Hoover Daily Report

Newsweek, Facts and Evidence

Wednesday, June 1, 2005

I have often told students in my Media Law and Ethics class that even as a professional journalist I consider myself lucky for having attended law rather than journalism school. Journalists are trained to appreciate facts, whereas lawyers demand evidence. A journalist might print or broadcast information that a lawyer would never dream of introducing as evidence because the court would hold that its prejudicial impact exceeds its probative value.

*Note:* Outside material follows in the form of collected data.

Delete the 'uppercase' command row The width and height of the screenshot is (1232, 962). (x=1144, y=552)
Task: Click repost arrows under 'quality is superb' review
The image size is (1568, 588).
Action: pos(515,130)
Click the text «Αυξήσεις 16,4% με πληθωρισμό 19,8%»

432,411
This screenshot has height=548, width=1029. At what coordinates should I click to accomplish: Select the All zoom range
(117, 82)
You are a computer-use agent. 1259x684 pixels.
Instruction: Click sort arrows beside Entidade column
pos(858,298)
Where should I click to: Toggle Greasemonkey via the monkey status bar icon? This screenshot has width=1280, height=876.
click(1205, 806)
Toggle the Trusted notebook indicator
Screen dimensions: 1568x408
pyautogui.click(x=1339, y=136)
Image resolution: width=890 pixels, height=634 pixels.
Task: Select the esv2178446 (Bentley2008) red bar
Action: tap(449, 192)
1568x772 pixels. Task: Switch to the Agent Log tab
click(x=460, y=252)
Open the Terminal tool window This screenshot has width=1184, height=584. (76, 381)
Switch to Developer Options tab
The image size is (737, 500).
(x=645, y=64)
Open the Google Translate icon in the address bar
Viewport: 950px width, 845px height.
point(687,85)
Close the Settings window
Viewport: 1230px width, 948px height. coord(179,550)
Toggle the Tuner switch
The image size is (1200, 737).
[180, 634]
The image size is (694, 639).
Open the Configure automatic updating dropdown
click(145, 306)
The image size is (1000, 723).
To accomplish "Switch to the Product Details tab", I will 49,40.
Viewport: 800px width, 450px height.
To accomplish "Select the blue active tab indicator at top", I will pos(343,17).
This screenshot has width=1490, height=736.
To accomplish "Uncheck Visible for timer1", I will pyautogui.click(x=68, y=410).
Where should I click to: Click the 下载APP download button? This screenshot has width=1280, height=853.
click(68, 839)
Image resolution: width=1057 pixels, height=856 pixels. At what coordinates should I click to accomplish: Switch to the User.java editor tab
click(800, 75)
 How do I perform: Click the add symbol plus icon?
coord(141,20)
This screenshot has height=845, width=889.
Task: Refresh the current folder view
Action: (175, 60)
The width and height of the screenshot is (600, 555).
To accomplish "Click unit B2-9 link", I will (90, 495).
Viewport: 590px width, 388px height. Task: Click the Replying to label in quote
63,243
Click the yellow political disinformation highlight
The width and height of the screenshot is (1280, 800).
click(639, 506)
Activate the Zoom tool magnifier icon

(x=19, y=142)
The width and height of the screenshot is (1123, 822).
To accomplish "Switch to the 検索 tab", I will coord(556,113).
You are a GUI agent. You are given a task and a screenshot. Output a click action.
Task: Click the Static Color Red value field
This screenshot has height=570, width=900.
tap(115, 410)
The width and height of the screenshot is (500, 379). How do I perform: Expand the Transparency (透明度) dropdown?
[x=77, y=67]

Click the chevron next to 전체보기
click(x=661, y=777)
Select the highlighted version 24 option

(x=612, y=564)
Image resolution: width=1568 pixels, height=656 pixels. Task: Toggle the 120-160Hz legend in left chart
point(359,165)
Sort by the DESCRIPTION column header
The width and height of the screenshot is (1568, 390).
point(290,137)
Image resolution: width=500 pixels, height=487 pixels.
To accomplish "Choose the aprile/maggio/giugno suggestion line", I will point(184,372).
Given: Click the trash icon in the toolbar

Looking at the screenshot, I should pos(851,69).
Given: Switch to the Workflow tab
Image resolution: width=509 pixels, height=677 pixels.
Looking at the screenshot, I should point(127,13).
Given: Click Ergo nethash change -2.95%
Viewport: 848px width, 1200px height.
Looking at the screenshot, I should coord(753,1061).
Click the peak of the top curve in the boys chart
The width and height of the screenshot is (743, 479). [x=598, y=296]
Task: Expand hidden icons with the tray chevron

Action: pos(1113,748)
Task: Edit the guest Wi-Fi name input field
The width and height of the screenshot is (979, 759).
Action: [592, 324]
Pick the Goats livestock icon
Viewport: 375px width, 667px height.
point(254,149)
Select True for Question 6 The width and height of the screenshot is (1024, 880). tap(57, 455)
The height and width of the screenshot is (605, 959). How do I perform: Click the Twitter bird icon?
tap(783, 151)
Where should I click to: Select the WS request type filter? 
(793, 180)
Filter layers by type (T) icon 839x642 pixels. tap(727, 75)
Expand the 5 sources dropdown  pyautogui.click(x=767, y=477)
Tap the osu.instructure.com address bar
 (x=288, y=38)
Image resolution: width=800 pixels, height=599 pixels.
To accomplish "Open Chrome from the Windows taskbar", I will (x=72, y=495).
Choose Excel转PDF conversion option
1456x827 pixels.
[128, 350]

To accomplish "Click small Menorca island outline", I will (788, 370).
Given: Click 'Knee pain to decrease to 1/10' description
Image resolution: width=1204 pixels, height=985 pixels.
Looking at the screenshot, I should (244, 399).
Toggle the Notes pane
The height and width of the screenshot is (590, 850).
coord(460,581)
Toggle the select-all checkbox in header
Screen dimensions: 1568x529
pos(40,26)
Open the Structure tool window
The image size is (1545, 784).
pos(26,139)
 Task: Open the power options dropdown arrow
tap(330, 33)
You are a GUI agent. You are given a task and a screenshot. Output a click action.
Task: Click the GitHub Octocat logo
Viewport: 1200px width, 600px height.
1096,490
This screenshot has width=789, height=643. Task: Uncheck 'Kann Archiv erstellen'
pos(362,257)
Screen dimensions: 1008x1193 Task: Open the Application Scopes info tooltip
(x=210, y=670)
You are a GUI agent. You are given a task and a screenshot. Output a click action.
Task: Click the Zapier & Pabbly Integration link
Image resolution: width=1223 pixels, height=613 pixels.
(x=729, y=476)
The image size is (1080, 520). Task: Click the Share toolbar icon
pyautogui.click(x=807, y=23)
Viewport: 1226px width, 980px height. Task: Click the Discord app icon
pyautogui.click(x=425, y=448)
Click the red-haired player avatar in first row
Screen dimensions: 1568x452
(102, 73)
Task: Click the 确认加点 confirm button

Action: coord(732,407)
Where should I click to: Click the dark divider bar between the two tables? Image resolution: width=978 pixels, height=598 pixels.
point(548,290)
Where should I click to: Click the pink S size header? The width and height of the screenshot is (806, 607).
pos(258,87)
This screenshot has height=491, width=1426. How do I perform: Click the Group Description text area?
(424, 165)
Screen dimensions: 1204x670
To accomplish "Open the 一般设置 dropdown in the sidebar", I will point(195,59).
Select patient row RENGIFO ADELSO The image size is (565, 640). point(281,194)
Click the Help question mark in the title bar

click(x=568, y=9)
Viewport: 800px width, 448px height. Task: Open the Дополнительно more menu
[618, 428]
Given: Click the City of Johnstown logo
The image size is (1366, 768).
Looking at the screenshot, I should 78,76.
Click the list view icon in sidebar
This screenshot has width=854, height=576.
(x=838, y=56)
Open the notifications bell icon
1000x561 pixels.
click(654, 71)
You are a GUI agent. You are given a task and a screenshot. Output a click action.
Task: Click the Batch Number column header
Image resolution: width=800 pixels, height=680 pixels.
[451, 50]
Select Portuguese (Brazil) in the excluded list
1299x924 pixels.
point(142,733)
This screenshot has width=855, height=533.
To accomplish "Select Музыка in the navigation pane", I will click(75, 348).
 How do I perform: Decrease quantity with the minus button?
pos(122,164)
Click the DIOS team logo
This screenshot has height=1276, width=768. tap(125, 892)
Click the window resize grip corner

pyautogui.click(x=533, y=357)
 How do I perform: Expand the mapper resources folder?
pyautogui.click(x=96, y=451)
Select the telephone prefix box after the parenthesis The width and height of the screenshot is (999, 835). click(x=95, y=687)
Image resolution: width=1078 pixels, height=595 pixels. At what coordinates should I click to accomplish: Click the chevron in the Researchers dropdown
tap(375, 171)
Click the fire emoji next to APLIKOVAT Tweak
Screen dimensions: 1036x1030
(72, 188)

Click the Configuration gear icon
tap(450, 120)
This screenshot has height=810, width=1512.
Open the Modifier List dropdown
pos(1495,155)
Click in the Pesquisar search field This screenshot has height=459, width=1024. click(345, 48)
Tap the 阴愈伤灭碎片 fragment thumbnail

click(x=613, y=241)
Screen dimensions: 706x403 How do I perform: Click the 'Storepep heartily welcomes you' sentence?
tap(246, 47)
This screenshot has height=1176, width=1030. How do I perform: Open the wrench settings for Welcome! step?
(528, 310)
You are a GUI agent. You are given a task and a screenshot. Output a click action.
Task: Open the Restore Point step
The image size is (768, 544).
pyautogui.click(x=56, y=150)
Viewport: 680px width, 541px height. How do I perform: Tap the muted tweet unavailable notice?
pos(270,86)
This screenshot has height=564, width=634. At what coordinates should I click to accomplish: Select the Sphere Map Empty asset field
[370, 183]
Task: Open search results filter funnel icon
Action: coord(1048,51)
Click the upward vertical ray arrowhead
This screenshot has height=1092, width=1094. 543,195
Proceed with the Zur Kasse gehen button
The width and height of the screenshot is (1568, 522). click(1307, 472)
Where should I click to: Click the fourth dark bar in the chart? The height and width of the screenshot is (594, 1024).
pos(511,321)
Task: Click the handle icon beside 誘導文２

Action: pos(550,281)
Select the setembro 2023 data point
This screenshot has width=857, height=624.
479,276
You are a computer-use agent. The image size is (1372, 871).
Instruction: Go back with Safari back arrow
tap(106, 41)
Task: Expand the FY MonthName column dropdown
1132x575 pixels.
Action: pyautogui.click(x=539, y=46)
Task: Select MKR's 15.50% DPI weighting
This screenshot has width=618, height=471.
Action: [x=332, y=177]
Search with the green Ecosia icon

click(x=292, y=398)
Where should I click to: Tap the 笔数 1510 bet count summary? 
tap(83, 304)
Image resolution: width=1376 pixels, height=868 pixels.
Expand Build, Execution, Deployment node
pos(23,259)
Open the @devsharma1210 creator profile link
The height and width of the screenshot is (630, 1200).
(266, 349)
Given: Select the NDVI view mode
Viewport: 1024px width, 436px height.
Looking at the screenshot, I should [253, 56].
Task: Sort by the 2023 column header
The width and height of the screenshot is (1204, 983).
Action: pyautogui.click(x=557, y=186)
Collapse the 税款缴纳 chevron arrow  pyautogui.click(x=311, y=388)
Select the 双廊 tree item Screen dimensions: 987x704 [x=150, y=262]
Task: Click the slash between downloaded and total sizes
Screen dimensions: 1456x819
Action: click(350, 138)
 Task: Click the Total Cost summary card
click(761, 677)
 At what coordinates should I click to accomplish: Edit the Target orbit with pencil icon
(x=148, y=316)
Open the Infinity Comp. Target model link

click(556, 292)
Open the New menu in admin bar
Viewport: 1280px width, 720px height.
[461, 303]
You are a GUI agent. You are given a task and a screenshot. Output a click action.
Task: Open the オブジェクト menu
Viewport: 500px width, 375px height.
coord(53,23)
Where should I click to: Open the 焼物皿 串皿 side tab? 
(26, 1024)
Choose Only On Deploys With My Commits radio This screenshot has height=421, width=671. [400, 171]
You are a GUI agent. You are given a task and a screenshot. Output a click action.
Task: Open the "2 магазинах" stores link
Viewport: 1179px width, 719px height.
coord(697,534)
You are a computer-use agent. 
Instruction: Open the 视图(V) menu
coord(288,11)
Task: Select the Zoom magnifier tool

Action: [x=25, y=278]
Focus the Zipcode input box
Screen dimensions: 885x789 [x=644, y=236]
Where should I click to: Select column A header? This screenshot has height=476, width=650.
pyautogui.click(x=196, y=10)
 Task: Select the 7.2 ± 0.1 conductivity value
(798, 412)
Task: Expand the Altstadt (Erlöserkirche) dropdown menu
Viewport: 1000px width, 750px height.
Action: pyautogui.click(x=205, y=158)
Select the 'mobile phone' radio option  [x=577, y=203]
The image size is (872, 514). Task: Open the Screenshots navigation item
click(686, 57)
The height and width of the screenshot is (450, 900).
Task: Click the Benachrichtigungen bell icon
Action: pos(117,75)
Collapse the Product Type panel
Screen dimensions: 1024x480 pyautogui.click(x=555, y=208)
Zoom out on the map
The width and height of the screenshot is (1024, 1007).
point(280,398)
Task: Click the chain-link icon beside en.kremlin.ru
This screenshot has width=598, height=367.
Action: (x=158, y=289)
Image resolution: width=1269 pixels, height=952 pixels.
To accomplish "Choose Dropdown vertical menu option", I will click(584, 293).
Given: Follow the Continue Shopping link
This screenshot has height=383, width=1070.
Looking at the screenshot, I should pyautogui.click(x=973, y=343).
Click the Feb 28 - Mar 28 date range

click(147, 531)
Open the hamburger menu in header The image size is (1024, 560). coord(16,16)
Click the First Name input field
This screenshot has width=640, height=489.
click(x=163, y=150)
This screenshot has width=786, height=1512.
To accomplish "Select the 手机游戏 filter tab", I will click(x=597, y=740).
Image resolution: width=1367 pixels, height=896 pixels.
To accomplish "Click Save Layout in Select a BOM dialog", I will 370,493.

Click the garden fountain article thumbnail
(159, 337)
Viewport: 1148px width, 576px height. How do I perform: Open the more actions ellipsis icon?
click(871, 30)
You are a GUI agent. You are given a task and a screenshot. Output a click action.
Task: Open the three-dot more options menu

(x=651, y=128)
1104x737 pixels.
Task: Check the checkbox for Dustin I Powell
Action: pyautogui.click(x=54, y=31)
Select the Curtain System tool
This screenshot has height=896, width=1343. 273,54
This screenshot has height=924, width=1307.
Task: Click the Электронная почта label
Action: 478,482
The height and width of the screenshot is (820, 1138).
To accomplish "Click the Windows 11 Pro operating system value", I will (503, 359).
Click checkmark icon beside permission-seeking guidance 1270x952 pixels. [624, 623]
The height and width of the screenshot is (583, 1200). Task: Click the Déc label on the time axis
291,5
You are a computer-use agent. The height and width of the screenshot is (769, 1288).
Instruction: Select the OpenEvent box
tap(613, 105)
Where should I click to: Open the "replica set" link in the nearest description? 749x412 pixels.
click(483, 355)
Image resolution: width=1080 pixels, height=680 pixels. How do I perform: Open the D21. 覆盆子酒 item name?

That seemed to me the basic problem with the Newsweek telescope item predicting that a military investigation would conclude that Guantanamo Bay interrogators had flushed one detainee's Koran down a toilet. Even if true, the item revealed no pattern of religious or even Koran abuse, no widespread breakdown in troop discipline in contrast to the disgraceful military conduct at Abu Ghraib prison, no systemic excess as with the alleged deaths of twenty-seven Iraqis while in U.S. custody. The 300-word piece was thus of negligible probative value. Nevertheless, it packed enormous prejudicial impact; that the story was false added a touch of irony to the tragedy of deadly riots in Afghanistan and Pakistan.

The real Koran story in Iraq has nothing to do with mistreatment of the book. Rather, it has to do with crimes against humanity committed in Iraq every day inspired by the Prophet's word. In the name of redeeming Islam, jihadists steal across Iraq's borders intent on murder, kidnapping, and other acts of barbarism. Together with homegrown insurgents, they plant bombs along heavily traveled roads, attack schools and marketplaces, seize and murder civilians, target the country's infrastructure, and blow themselves apart after penetrating the largest crowds of innocents they can find.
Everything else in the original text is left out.